I pushed on his chest, making sure he was an arm's length away. We were both panting and staring at each other, not sure what to do next; I pushed away from him, pacing the length of the room as I caught my breath. Daniel stared at me, leaning against the wall.

"Maddie, talk to me," He whispered, I stopped pacing and looked at him.

"What is there to talk about, Daniel? We broke up, you moved on and I didn't." I said, keeping my voice low. I knew if I said it any louder, my voice would break. "I love you Daniel, I've always loved you. But I don't know how you feel about me. You moved on fairly quickly, you never called; you never once tried to contact me. Now we're living together and you still haven't told me anything!" I said, a few tears escaping out of my eyes.

I angrily wiped them away, looking at anything but him. He pushed off the wall and came over to me, taking my face in his hands so he could thumb the incoming tears away. He opened his mouth to say he loved me or that he was sorry, but I cut him off before he had the chance.

"Don't say you love me Daniel. You'll just embarrass us both because you don't mean it." I whispered, looking up at him. He touched his forehead to mine as he slid his hands to my shoulders.

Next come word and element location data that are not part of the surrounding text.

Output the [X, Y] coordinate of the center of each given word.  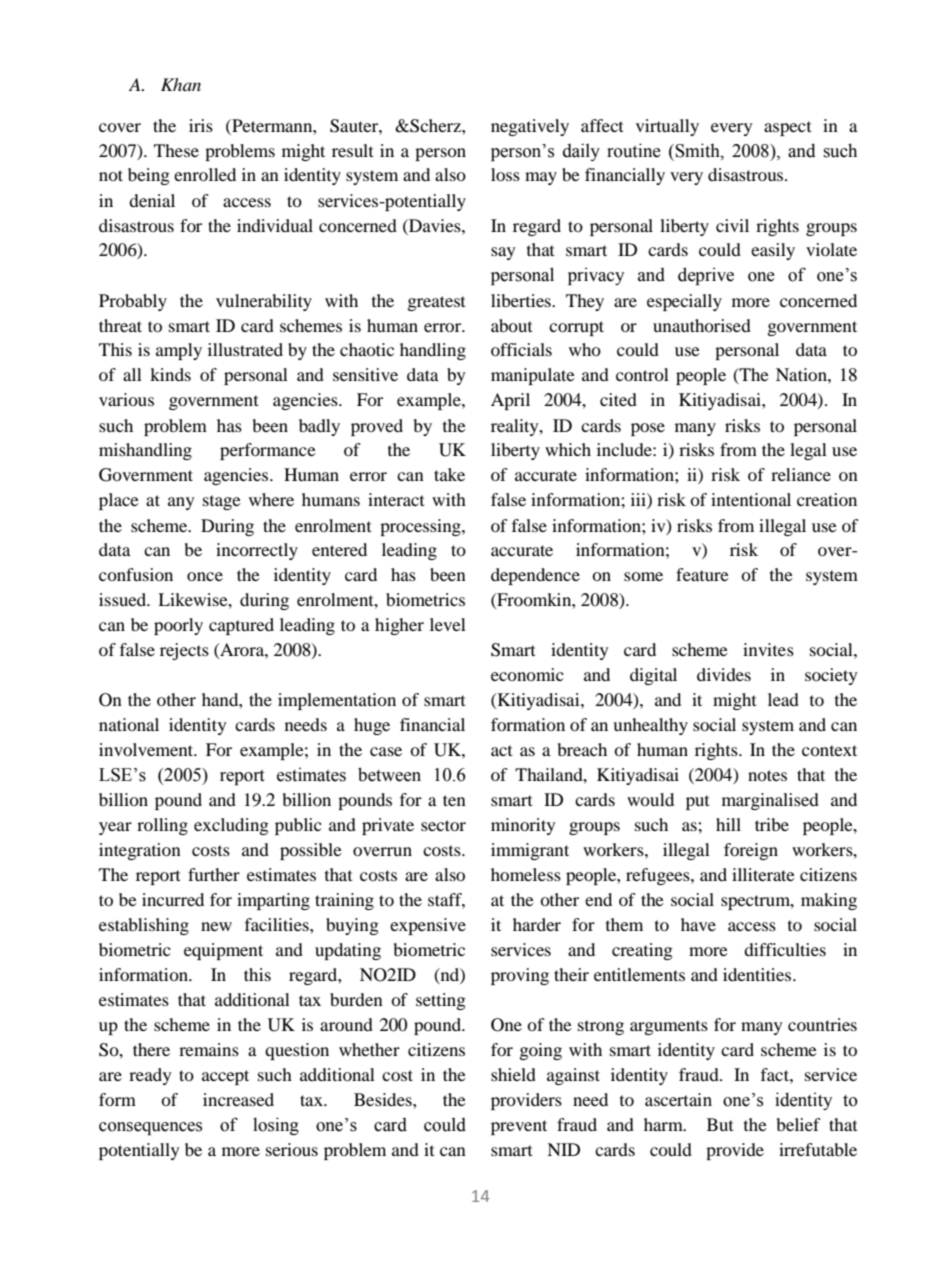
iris [201, 125]
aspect [787, 128]
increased [238, 1099]
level [448, 624]
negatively [530, 127]
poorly [178, 626]
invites [768, 649]
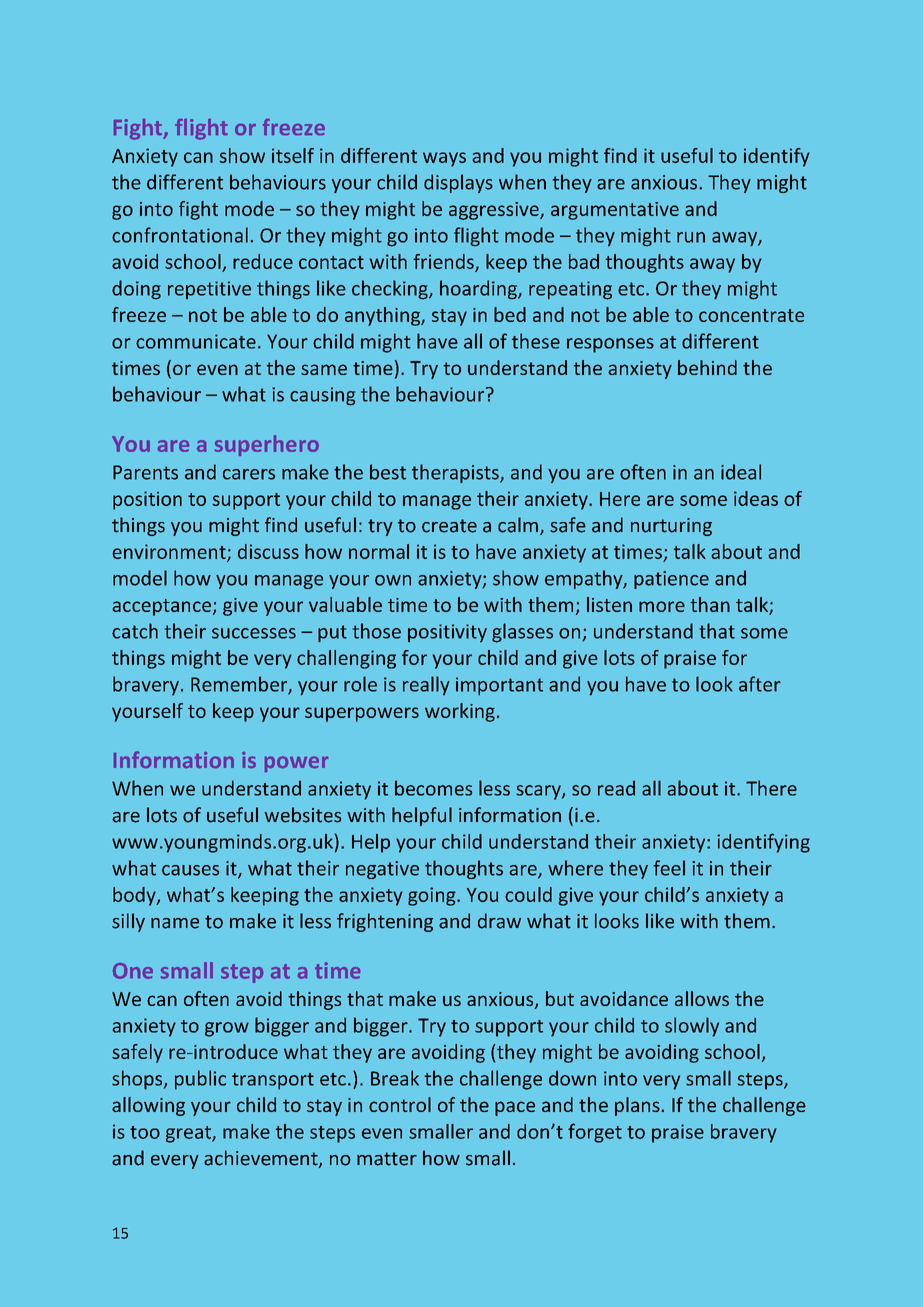 The height and width of the screenshot is (1307, 924). What do you see at coordinates (400, 1104) in the screenshot?
I see `control` at bounding box center [400, 1104].
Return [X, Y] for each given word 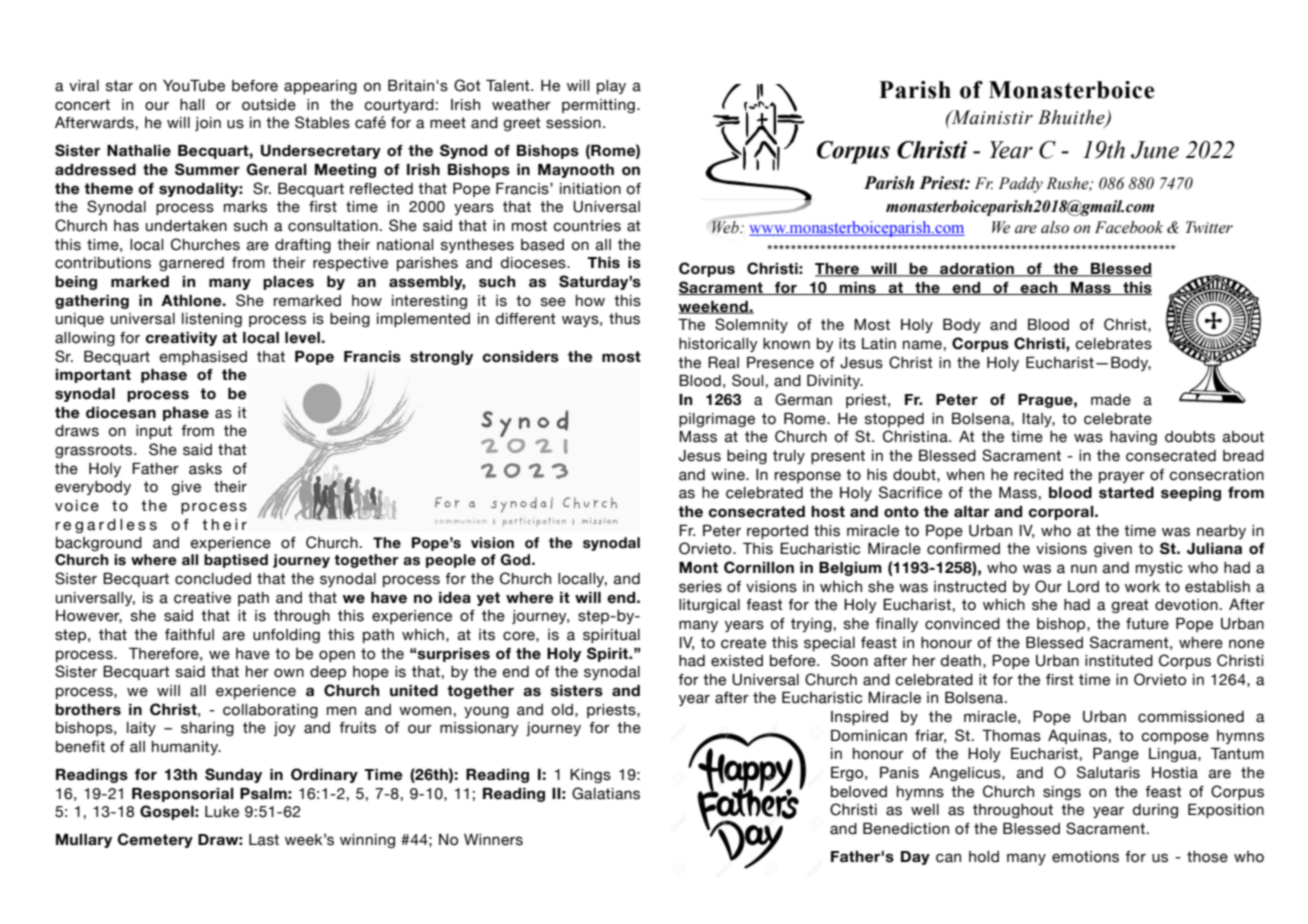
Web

"What do you want me to say, Maddie? That I don't love you? But I'd be lying if I said that. Or that I'm sorry I'm the reason you lost everything? Because I am, Maddie; I am so sorry that I'm the reason you lost everything, and I regret ever saying that I didn't want the baby. Because I did, I wanted it so badly that I had started renovating the spare room so once it was born, you two could move back in and we could try and be a family again." He whispered. I started crying harder, hiding my face in my hands.

He still loved me; that was all I could focus on. Daniel wrapped his arms around me and tried to soothe me. I pressed my face into his abdomen, my tears soaking his shirt. He held me against him, murmuring comforting words in my ear. I calmed down eventually, wrapping my arms tightly around Daniel. I didn't want to let go of him, to wake up and have this be a dream.

Daniel tipped my chin up, kissing my forehead softly. "I will always be your family, Madeline May Lawrence. I will always be your home, whether you hate me or love me, or whether we're together or you find someone else that loves you more than I do." He whispered, giving me a pained smile.

I reached up, took his face in my hands, and pressed my lips to his. "I will always love you," I whispered, "Daniel Jacob Martinelli." I grinned, looking at him. Once again, I was staring at the face of my future, and this time, this time I knew this was my permanent future.